Readers who follow these things will have noticed the shift in the language used by indigenous people to claim their rights in the years since the Supreme Court's enunciation of the duty-to-consult doctrine. Whereas it used to be that the chief legal approach was to invoke treaty and aboriginal rights, objections are increasingly framed in terms of inadequate or unacceptable consultation about what those rights entail.

Inadequate consultation was the battle cry of opponents of the education deal negotiated between the Harper government and the Assembly of First Nations. While the AFN supported the bill, dissidents such as Manitoba Grand Chief Derek Nepiak argued that consultation with the AFN didn't count, and would have to take place with each one of the more than 600 First Nations in Canada.

One can hardly blame aboriginal communities and their legal advisers if they milk this new legal tool for all it's worth. But Dwight Newman, a Canada Research Chair at the University of Saskatchewan, argues in a new paper for the Macdonald-Laurier Institute that by ramping up expectations of what the duty requires, we run the risk of an aboriginal backlash when an over-hyped duty to consult turns out not to be the right of veto its advocates claim. Conversely, if the courts decide the duty is more extensive and unilateral than the Supreme Court envisaged, we can look forward to a long period of constant legal conflict, as huge uncertainty causes natural resource development to grind to a halt.

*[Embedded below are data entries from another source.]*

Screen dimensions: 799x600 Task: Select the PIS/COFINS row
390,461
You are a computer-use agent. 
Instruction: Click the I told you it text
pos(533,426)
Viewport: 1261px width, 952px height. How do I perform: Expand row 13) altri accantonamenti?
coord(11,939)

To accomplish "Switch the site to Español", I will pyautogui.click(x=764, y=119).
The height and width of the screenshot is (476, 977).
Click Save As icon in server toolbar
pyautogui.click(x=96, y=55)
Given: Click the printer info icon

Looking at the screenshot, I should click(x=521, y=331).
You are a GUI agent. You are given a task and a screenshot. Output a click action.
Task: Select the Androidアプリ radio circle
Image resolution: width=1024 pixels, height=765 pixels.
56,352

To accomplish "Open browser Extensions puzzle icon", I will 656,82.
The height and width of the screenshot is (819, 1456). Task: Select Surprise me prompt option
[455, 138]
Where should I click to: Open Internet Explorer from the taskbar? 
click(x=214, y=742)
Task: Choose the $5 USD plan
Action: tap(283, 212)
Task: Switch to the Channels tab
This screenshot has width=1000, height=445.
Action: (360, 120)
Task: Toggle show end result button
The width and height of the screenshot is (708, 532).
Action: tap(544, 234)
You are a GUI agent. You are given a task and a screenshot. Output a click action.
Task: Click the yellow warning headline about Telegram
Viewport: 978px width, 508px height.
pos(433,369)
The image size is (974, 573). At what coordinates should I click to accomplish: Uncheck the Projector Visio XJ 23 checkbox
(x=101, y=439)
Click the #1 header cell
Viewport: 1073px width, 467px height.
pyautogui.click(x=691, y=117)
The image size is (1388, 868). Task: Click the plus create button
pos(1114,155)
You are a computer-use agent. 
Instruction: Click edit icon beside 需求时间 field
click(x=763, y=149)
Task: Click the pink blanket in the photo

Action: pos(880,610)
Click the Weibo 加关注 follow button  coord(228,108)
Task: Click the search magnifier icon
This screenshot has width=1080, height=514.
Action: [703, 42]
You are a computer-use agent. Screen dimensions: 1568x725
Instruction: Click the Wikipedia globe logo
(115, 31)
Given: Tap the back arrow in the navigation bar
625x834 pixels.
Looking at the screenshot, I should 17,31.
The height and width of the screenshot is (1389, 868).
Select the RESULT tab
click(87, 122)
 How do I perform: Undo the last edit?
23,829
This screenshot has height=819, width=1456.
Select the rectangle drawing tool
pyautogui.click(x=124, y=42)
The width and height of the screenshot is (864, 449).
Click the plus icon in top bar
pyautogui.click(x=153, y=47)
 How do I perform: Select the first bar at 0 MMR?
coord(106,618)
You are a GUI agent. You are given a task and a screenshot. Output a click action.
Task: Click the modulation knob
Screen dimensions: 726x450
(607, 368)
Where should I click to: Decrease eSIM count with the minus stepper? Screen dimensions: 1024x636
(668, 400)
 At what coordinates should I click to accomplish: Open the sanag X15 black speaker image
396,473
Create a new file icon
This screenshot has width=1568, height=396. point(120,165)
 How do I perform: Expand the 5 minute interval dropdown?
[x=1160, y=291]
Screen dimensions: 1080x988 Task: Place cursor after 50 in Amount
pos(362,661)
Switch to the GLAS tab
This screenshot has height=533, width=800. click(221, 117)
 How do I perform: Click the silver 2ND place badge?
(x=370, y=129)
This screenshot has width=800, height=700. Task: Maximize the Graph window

Mr. Newman makes the case that the Supreme Court was trying to create a balance in which governments retained the ultimate power to decide what is in the public interest, while at the same time requiring them to engage aboriginal peoples to ensure their concerns are heard, understood and taken seriously. He underlines, though, that the mere fact an aboriginal community may not like a project – the Northern Gateway pipeline, say – does not prove that their aboriginal or treaty rights are threatened.

The Supreme Court created a process whereby governments and aboriginals are both under an obligation to engage in good-faith consultations over genuine aboriginal interests. The larger determination of what is in the public interest remains in the hands of elected governments. The courts, however, would presumably be the final arbiters of whether the consultations and accommodations were sufficient. Aboriginal opposition to development per se would not be evidence the consultation test had not been met.

That seems a reasonable balancing act, in theory. Now to see if we can make it work in practice.